Action ha sido una de las últimas marcas en recuperar esta estética con una selección de estantes de pared de fibras naturales que parecen pensados para devolver a cualquier rincón ese toque veraniego y nostálgico. Lo hace, además, con precios muy asequibles: un estante de pared disponible en diferentes variantes por 9,95 euros y otro modelo rectangular de 26 x 36 centímetros por 7,95 euros.

Action y su regreso de una estética muy familiar

El atractivo del mimbre está en su capacidad para aportar calidez sin recargar. Frente a los muebles fríos o demasiado sobrios, las fibras naturales suavizan los espacios y crean una sensación de hogar vivido. Tienen presencia, pero no pesan visualmente. Decoran, organizan y, al mismo tiempo, añaden textura.

Estante de pared / ACTION

Además, conectan con una memoria estética muy reconocible. Muchas personas asocian este tipo de piezas a las casas de los abuelos, a los apartamentos de verano o a habitaciones infantiles de hace décadas. Por eso, cuando el mimbre vuelve a las tiendas actuales, no se percibe solo como una tendencia decorativa, sino también como un guiño emocional a nuestra infancia.

Estante de pared / ACTION

Los estantes de Action encajan muy bien en esa idea. Son pequeños, ligeros y fáciles de colocar, perfectos para transformar una pared sin hacer una gran inversión. El modelo de 9,95 euros destaca por sus formas curvas y redondeadas, con versiones tipo arco o diseños circulares con baldas interiores. El de 7,95 euros, más rectangular y con aspecto de cesto, resulta especialmente práctico para recibidores, baños o dormitorios.

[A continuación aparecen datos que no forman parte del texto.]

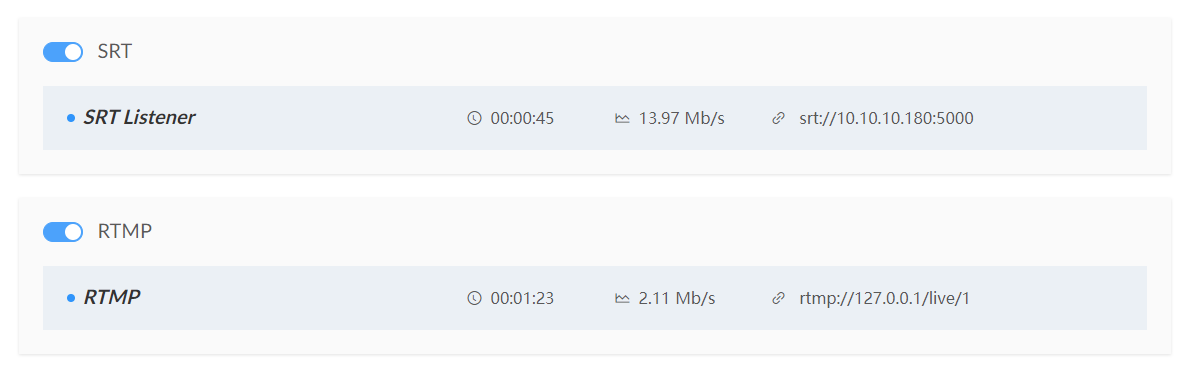1191x379 pixels.
Task: Click the 2.11 Mb/s bitrate value
Action: tap(677, 298)
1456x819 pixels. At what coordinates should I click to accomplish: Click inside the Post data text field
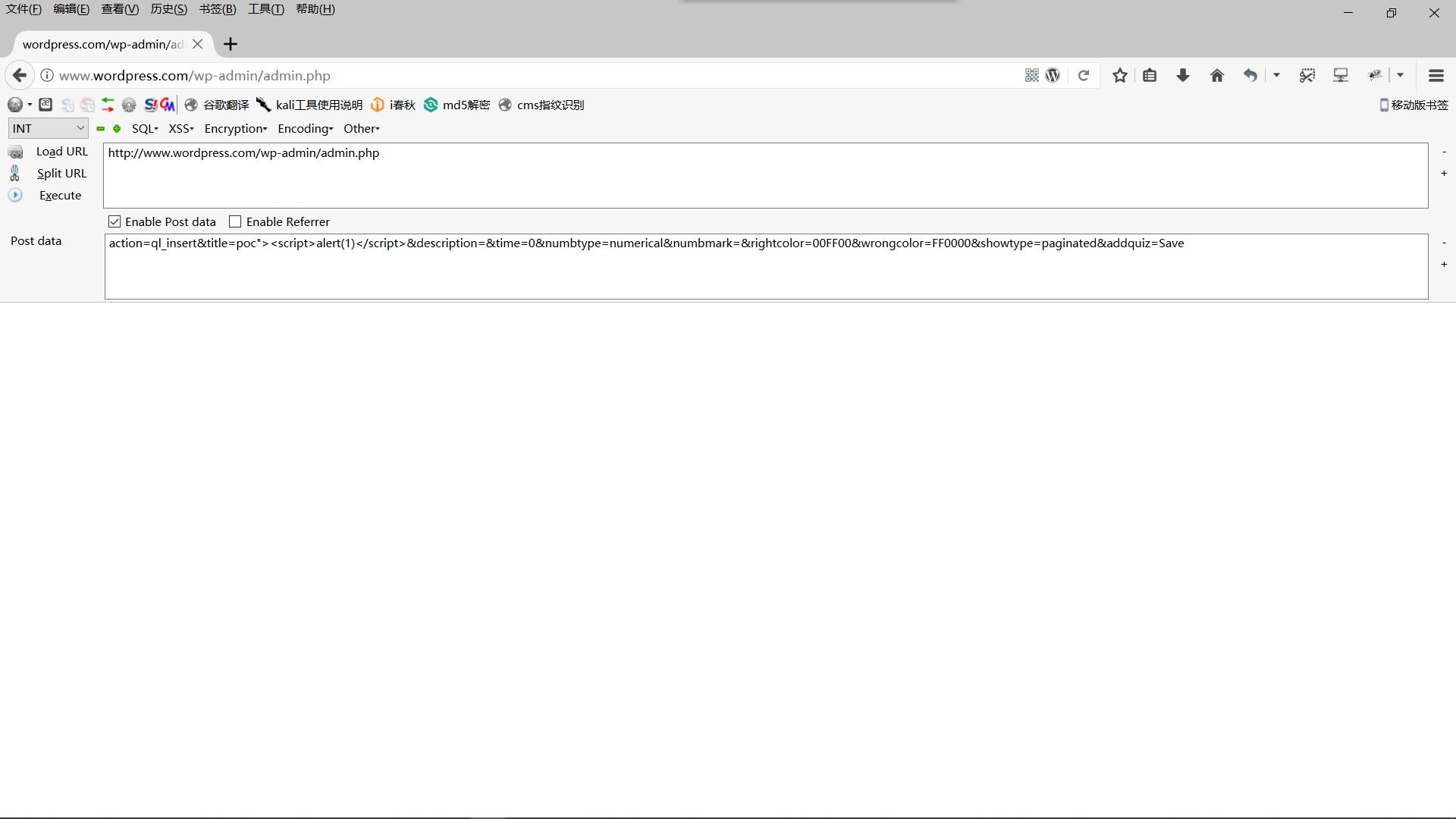pyautogui.click(x=766, y=266)
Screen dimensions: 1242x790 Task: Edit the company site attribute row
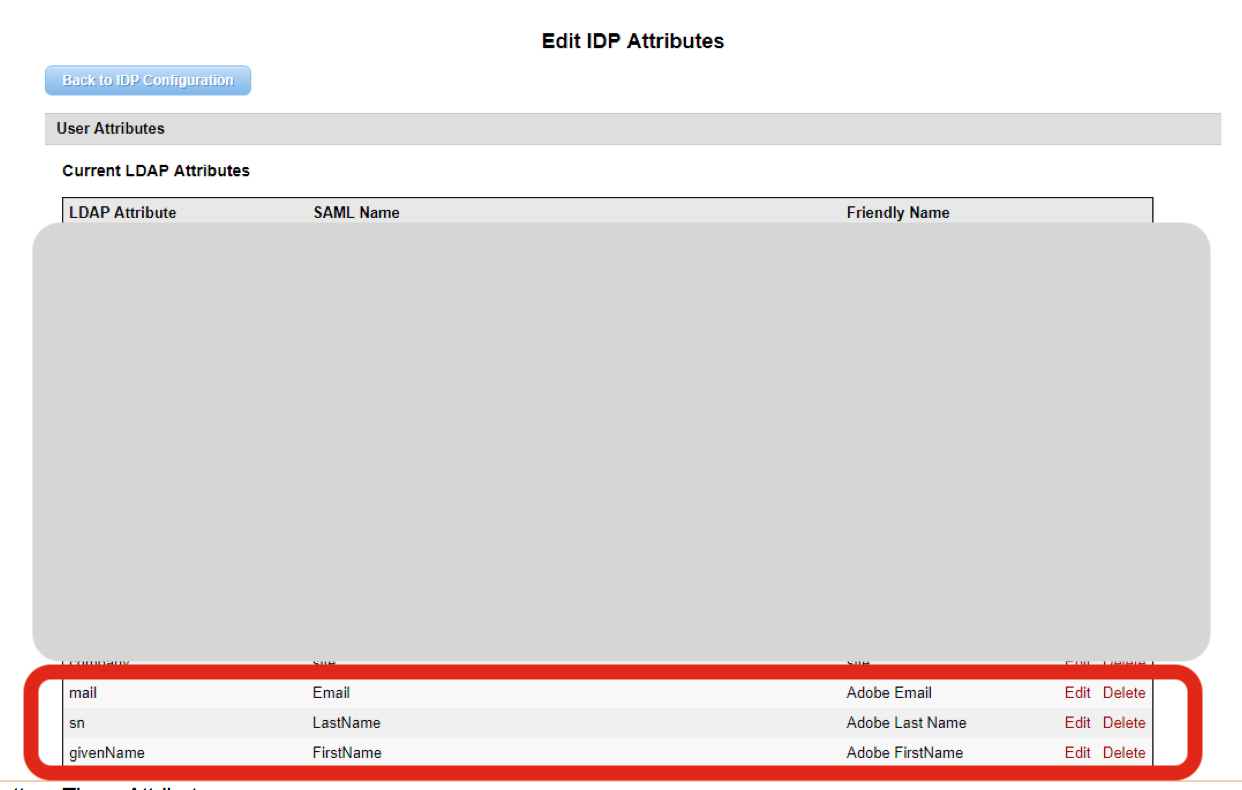coord(1077,662)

JYSK apuesta por una cesta decorativa y funcional a modo de estantería

Dentro de esta misma tendencia también aparece JYSK con su cesta HAGUDA natural, disponible por 9 euros. Se trata de una pieza que combina la estética artesanal de las fibras naturales con una función muy práctica: organizar pequeños objetos sin perder estilo.

Cesta estante / JYSK

Su diseño tipo cesta de pared, con estructura trenzada y asa superior, recuerda a esos organizadores de baño o cocina que antes se veían en muchas casas de verano. En la imagen aparece colocada con toallas y productos de cuidado personal, una idea perfecta para baños pequeños, rincones de aseo o zonas donde se quiera tener todo a mano sin llenar la encimera.

También puede funcionar en la entrada de casa para guardar gafas de sol, llaves o cartas; en un dormitorio infantil para pequeños accesorios; o incluso en una cocina para paños, servilletas o botes ligeros. Su precio, 9 euros, la convierte en una opción asequible para sumarse al mimbre sin comprar un mueble grande.

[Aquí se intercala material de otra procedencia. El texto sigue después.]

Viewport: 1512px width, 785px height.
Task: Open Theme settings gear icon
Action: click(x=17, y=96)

Ikea recupera el ratán en clave más decorativa

Ikea también se suma a esta vuelta de las fibras naturales con el estante de pared FRYKSÅS, realizado en ratán y con medidas de 60 x 20 centímetros. Su precio es de 29,99 euros, una cifra más elevada que las propuestas de Action y JYSK, pero también se trata de una pieza más grande y con mayor presencia decorativa.

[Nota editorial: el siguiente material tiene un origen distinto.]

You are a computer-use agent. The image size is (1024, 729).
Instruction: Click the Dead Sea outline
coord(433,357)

Estantería de ratán / IKEA

Este estante tiene una estética muy reconocible: estructura ligera, acabado trenzado y dos niveles para colocar objetos pequeños. Es ideal para quienes quieren dar protagonismo a una pared y no solo añadir un accesorio puntual. Puede encajar muy bien en baños, cocinas, dormitorios o recibidores, especialmente si se combina con plantas, velas, cerámica clara o textiles de lino y algodón.

La propuesta de IKEA tiene ese punto nórdico-natural que funciona muy bien en casas actuales. No parece un mueble antiguo, sino una reinterpretación moderna del ratán de siempre. Ahí está precisamente su valor: mantiene la calidez de los materiales tradicionales, pero con una forma limpia y fácil de integrar.